Concurrent with the purchase, VFF announced a $49.8-million financing round for about 9.4 million units priced at $5.30 per, which roughly matches Tuesday’s closing price.
Calling Pure Sunfarms Canada’s premier cannabis supplier, Michael DeGiglio, CEO of VFF, said the buyout will enable his company to fully leverage the experience and organizational capabilities of Village Farms onto its cannabis and CBD ambitions.

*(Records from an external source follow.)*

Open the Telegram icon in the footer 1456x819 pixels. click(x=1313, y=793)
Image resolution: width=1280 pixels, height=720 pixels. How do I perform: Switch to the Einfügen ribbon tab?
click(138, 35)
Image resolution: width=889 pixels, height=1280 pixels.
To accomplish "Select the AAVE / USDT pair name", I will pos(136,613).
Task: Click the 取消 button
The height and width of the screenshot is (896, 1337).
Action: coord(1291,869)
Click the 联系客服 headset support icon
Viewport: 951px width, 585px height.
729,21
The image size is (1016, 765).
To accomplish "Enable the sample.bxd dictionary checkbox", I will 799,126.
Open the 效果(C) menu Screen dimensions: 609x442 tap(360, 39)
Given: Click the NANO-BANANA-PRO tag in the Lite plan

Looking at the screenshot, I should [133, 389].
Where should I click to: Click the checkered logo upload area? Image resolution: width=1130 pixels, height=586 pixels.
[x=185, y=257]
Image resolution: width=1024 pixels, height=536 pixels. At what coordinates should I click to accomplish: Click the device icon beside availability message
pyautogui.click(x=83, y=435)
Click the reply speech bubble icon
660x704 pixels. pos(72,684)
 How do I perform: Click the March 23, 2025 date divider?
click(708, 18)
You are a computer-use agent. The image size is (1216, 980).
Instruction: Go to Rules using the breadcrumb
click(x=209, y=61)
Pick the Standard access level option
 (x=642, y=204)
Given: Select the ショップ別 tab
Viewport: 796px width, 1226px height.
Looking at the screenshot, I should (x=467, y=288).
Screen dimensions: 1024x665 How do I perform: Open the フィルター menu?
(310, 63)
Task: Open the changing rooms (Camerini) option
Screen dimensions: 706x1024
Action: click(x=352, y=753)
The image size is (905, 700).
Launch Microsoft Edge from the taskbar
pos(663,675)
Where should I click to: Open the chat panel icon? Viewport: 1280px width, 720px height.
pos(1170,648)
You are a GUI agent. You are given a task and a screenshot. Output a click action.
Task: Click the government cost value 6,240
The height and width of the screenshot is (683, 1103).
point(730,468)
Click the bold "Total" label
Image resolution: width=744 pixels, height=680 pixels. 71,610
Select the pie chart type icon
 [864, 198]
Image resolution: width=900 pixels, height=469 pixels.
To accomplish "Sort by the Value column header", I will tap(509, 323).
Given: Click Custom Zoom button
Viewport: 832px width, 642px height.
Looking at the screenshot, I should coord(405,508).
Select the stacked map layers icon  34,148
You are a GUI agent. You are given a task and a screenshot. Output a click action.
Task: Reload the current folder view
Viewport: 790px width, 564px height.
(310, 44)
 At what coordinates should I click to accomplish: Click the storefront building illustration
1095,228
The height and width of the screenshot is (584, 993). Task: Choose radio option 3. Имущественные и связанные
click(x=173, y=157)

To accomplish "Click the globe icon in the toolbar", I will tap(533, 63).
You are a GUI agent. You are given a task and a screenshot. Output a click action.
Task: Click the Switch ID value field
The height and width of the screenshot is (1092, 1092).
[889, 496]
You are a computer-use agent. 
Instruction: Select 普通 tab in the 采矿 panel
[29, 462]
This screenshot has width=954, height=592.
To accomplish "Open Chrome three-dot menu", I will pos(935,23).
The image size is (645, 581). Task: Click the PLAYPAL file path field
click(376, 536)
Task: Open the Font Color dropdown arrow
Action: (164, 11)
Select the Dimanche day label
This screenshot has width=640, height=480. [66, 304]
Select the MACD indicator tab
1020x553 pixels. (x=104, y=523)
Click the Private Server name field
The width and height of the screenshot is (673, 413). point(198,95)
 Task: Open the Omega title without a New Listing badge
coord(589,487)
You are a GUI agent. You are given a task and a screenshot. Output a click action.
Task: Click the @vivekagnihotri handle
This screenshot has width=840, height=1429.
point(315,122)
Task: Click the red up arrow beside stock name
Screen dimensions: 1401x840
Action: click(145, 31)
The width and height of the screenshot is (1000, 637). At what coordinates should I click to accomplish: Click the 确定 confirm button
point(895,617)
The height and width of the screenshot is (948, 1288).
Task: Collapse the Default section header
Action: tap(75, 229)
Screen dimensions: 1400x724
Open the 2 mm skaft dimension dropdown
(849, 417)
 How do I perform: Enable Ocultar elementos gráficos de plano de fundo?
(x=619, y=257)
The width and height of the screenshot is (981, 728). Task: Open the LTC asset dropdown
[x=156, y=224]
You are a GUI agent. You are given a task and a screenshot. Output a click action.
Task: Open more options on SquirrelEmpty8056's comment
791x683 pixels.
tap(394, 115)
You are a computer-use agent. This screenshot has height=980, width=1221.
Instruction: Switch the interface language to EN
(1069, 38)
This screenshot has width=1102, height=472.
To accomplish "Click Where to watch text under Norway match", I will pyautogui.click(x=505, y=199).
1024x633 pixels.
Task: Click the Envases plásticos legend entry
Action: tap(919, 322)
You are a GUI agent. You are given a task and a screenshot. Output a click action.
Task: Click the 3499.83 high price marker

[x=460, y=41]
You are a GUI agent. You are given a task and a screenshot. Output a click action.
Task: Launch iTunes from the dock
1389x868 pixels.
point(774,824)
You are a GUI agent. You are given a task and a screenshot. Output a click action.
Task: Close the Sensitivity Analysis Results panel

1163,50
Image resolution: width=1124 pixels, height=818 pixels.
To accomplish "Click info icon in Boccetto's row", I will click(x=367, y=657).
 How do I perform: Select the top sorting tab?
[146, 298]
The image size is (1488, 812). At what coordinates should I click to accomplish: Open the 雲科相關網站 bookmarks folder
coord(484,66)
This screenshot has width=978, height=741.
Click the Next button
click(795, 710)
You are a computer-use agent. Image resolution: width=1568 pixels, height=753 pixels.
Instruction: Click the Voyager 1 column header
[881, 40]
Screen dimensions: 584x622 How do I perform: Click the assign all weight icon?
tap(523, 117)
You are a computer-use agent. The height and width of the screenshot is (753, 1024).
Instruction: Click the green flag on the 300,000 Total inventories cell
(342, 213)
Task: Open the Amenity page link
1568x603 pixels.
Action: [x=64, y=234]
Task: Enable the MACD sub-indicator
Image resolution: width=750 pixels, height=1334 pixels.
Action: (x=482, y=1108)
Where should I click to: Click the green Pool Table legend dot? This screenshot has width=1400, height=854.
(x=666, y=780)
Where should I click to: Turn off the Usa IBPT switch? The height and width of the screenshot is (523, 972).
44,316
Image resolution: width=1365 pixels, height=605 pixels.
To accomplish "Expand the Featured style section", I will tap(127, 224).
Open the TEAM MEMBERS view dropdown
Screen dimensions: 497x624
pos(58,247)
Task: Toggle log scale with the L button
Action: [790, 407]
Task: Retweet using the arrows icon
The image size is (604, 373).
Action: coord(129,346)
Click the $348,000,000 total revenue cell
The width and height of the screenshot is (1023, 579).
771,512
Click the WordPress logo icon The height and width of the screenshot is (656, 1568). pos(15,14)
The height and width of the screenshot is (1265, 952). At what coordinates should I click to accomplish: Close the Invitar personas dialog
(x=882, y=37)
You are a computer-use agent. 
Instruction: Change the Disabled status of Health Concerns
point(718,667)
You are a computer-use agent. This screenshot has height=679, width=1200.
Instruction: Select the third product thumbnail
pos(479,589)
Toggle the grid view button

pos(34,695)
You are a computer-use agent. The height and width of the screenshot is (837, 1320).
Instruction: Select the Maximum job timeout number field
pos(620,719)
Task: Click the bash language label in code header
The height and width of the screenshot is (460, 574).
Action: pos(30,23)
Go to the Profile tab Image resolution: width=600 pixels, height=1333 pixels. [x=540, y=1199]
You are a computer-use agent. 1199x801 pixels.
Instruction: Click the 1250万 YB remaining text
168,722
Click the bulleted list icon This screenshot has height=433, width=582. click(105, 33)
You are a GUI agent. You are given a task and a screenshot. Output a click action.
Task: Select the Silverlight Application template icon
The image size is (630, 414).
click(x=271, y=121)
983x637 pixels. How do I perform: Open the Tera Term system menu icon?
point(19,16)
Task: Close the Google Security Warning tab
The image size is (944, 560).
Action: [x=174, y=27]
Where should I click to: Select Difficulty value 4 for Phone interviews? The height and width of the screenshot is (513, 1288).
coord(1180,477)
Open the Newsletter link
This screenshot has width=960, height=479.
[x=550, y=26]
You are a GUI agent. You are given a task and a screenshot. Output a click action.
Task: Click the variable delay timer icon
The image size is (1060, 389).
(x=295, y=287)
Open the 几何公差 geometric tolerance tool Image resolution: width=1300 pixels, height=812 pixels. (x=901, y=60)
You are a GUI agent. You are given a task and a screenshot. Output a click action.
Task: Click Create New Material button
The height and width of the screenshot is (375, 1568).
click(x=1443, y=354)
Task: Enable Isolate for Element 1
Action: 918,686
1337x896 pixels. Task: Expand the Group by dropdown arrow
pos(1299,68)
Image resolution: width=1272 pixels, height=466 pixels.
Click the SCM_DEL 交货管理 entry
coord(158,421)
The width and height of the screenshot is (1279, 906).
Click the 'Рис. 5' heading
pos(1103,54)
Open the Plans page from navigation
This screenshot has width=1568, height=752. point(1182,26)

“Our ownership of all of Pure Sunfarms is a major next step in building on Village Farms’ foundation as one of North America's leading, vertically-integrated produce suppliers to become a diversified, plant-based consumer packaged goods business to expand into high value, high-growth opportunities in legal cannabis and CBD,” DeGiglio said in a press release.
Looking at the deal, Partheniou judged the value to be reasonable and estimated PSF’s enterprise value at $165 million.
The analyst said PSF continues to gain market share, all the while remaining profitable, making Village Farms a notable exception among Canadian cannabis LPs. Partheniou said PSF has gained dollar share in the flower category across its core markets in Alberta, BC and Ontario nearly every month in 2020, going from about 6.3 per cent in January to about 9.2 per cent by June.
“In our view, given flower products represent ~55 per cent of industry sales currently and the segment that comprises the foundation of an LP’s brand, PSF’s strong performance demonstrates the attractiveness of this prized asset,” Partheniou wrote.
“We view PSF as a top-tier LP that remains significantly undervalued. This transaction should increase financial transparency into the earnings power of VFF, while also enabling it to fully benefit from PSF's envious profitability while its peers find this milestone elusive. Hence, we believe VFF warrants the highest multiple amongst our Canadian coverage and now apply a 20x multiple (10x previously) to our 2021 EBITDA, which remains a 2x discount to the average of the only two peers that are expected to
generate meaningful EBITDA in that same year,” Partheniou wrote.
With the update, Partheniou kept his “Buy” rating on VFF but raised his target from C$11.00 to C$17.00, which at press time represented a projected 12-month return of 125.2 per cent. (All figures in US dollars except where noted otherwise.)